At the same time, since it's part of the Aquinas Program, this is a course designed to help you in making connections with other disciplines and other ways of thinking. Some of our time this year will be spent in working particularly on ideas and activities specifically relevant to the study of English, and some of it working on more general issues, as all of us in Truth in Society investigate some important ideas and issues and events.

What it's all about:

Maybe the most important thing I can say about this course here at the beginning is to explain that -- besides being a section of the introductory course in English, and a course linked to courses in Criminology and Religious Studies, as part of the Aquinas Program -- this is a course about learning itself. Besides helping you change some of your ideas, and practices, and abilities at dealing with written texts of various kinds, I'm also hoping to help you become an even better learner than you are now, and to think differently about what learning is than you probably do now.

As in the general parts of Truth in Society, most of the things you do in connection with the "English" part of that larger course will be aimed at getting some particular task done -- finding an article, story, or book; explaining an idea or an experience or a reading to others in the class; persuading other people to do something you want to do; getting a wiki page onto the computer network -- but they'll also be occasions for learning about the process itself. They'll be designed to help you learn things like how to find things in the library, how to read more critically and responsively, how to explain things more clearly (in writing and orally), how to use tools for communicating, like computer networks, effectively.

It's important to remember that learning can happen even if you don't succeed at the main task itself. When you come back from the library empty-handed, or when your reader says "I don't get it," or when your wiki page disappears without trace, that can be just as valuable a learning experience as it would have been if you'd succeeded. In fact, we usually learn more from failures than successes. (One of my favorite writers, Louis Menand, says, "You can't learn when you're afraid of being wrong.")

In other words, even if you "fail" to achieve the particular job you were trying to accomplish, you're almost certainly learning something -- and the more open you are to taking a risk that might lead to that kind of failure, the more likely you are to learn. In most educational situations, failures are "averaged in" with successes, which means every failure comes with a penalty, and you can never entirely escape it (once you have an "F," you can never have an "A" average).

In contrast, in Truth in Society, we try to create an environment in which it's okay to take risks. We try to attend to what people learn, and know they learn, rather than to whether they fail or succeed at tasks. Centrally important is whether people get actively involved in the process. And being involved means taking initiative, asking questions, starting things -- not waiting passively for orders to carry out, and then carrying them out to the letter.

The rest of this document is set up as answers to questions you might have. If you have others that aren't asked here (and thus not answered), let me know. If I think they're of interest to lots of other people, I'll add them to this document. Here are the questions I'm anticipating.  Since you're reading this online, you can click on them to take you to the relevant section of the document.

What do you mean when you say "a first year English course"?

How does this fit with the Aquinas Program?

What are the textbooks?

What will we actually be doing from day to day?

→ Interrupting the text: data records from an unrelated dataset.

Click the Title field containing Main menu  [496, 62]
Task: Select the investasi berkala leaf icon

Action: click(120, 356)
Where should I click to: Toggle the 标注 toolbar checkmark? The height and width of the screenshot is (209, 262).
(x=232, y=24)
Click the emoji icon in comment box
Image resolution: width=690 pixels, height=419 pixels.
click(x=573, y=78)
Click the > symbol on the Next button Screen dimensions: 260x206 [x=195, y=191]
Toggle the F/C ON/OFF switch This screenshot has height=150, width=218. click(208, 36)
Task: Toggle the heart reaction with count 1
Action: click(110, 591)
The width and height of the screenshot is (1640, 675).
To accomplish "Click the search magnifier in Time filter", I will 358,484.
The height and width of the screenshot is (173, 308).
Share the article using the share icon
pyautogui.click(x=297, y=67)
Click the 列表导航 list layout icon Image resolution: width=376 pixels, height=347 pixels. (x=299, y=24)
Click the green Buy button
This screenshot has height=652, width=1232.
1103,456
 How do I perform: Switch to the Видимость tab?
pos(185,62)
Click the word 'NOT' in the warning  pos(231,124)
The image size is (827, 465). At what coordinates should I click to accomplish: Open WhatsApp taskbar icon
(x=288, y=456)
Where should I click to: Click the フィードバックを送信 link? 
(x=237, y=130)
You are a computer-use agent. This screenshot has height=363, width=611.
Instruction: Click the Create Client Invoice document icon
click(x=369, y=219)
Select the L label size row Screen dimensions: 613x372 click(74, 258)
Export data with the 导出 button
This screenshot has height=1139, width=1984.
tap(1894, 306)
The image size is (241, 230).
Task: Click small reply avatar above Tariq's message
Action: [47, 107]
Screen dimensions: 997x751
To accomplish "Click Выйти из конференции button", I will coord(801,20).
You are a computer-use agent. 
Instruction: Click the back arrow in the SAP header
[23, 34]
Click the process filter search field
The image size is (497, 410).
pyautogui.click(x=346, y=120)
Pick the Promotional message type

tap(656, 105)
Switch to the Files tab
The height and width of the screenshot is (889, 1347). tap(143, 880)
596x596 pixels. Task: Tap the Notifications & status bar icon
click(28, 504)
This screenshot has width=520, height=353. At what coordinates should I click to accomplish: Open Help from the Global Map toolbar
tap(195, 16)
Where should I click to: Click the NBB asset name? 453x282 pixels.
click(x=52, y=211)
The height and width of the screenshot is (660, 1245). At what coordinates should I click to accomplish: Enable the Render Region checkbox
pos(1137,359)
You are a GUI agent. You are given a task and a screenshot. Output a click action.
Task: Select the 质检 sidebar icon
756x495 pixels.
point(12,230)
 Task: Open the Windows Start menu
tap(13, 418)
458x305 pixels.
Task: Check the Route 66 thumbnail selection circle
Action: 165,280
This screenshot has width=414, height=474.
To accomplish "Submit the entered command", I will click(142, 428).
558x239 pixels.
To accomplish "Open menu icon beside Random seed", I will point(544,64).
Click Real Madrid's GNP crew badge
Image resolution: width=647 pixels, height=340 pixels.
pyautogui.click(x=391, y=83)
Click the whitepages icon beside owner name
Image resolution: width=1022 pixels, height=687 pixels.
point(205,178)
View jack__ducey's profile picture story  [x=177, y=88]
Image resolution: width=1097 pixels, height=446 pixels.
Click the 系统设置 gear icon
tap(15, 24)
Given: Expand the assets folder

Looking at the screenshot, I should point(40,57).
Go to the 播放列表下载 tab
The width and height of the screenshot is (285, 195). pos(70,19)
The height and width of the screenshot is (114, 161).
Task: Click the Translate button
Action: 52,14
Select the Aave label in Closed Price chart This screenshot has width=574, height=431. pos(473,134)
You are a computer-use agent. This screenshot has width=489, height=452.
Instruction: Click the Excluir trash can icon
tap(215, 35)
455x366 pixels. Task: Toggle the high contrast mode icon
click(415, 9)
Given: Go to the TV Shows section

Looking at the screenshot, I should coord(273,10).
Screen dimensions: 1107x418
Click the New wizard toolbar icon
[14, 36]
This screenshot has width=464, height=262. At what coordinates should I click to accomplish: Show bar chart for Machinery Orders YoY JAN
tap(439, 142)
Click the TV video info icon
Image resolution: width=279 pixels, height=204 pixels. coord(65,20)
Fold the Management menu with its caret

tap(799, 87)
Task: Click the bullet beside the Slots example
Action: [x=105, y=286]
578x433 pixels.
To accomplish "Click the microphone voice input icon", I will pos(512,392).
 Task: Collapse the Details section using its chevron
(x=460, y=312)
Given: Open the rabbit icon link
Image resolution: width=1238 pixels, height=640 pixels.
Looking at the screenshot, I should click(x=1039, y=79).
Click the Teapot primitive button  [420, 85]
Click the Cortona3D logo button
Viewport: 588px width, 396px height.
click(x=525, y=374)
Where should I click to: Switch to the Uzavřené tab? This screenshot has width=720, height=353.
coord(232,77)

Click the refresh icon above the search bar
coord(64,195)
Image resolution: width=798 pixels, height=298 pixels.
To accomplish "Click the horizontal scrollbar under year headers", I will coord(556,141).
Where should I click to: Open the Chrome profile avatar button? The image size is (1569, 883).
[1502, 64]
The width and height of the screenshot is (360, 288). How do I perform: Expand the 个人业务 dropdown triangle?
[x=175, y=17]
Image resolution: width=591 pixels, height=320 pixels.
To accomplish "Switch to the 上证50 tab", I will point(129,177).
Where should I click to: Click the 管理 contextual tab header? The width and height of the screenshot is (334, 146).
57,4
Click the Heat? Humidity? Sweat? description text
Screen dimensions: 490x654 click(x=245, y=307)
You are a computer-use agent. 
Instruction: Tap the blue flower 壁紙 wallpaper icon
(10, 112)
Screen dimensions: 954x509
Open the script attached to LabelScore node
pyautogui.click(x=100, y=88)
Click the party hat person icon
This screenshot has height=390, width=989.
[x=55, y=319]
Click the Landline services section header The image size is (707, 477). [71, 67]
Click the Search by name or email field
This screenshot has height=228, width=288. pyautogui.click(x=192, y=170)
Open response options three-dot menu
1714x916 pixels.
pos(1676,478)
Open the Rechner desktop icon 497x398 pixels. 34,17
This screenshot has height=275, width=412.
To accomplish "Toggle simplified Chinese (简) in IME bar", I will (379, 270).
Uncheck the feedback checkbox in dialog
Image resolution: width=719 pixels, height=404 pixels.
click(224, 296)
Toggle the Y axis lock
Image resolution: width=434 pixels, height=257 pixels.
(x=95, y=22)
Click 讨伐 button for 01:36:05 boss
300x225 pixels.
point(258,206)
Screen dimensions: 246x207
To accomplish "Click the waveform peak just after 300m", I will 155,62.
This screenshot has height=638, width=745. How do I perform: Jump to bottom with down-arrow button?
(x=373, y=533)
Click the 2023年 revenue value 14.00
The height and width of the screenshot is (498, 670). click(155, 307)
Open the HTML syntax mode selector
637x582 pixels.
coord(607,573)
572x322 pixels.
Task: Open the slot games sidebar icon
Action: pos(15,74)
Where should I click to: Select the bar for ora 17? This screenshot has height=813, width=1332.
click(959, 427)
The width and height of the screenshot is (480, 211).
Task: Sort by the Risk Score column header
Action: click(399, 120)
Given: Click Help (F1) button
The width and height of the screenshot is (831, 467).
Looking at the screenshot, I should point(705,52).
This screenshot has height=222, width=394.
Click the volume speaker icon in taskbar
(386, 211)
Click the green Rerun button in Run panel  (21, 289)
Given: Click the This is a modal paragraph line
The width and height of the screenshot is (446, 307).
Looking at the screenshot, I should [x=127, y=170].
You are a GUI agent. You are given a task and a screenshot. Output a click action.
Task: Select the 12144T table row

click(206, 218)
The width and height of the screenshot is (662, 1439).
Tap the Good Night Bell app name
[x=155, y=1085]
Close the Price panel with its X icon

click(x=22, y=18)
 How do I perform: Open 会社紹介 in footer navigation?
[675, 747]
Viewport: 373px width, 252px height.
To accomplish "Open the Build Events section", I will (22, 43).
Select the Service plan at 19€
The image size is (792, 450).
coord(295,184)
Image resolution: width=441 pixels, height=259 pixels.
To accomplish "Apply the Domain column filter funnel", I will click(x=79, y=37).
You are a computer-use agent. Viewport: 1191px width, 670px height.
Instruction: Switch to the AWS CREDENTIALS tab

What a first year English course is:

At St. Thomas University, the English department agreed twenty years ago on a set of goals that any section of English 1006 should strive to achieve. Those goals are listed in the document I mentioned, which you can read by clicking on that link. The goals include attention to things like this: how students read and deal with texts (poems, stories, plays, nonfiction); how they write and read; how they use libraries, computer resources, and the Internet; and how they learn. How any individual section of English 1006 does that -- what people read, what kinds of writing assignments there are, whether there are group assignments, class discussions, or lectures -- is up to each professor. For some teachers, English 1006 is a course in which you read and discuss poems and plays drawn from a collection assembled for that purpose; for others it isn't. You will probably find that this version of English 1006T isn't much like what you expect, on the basis of previous English classes. My English courses (whether they're part of Truth in Society or not) tend to emphasize independent reading and writing and exploration, and a much wider than usual range of reading material and writing tasks.

Some questions you might have now, or might have later, about this course as compared to other English courses, I deal with in separate documents, which I've posted on my Web site. If you're concerned about grammar and mechanics, or term paper and essay formats, or analyzing literature, or covering the range of English literature, click on that phrase to find what I've got to say about that (or ask me for a copy of the document). These are all things that are approached rather differently in this class than in most, and though you may not see them as issues or problems now, you might later.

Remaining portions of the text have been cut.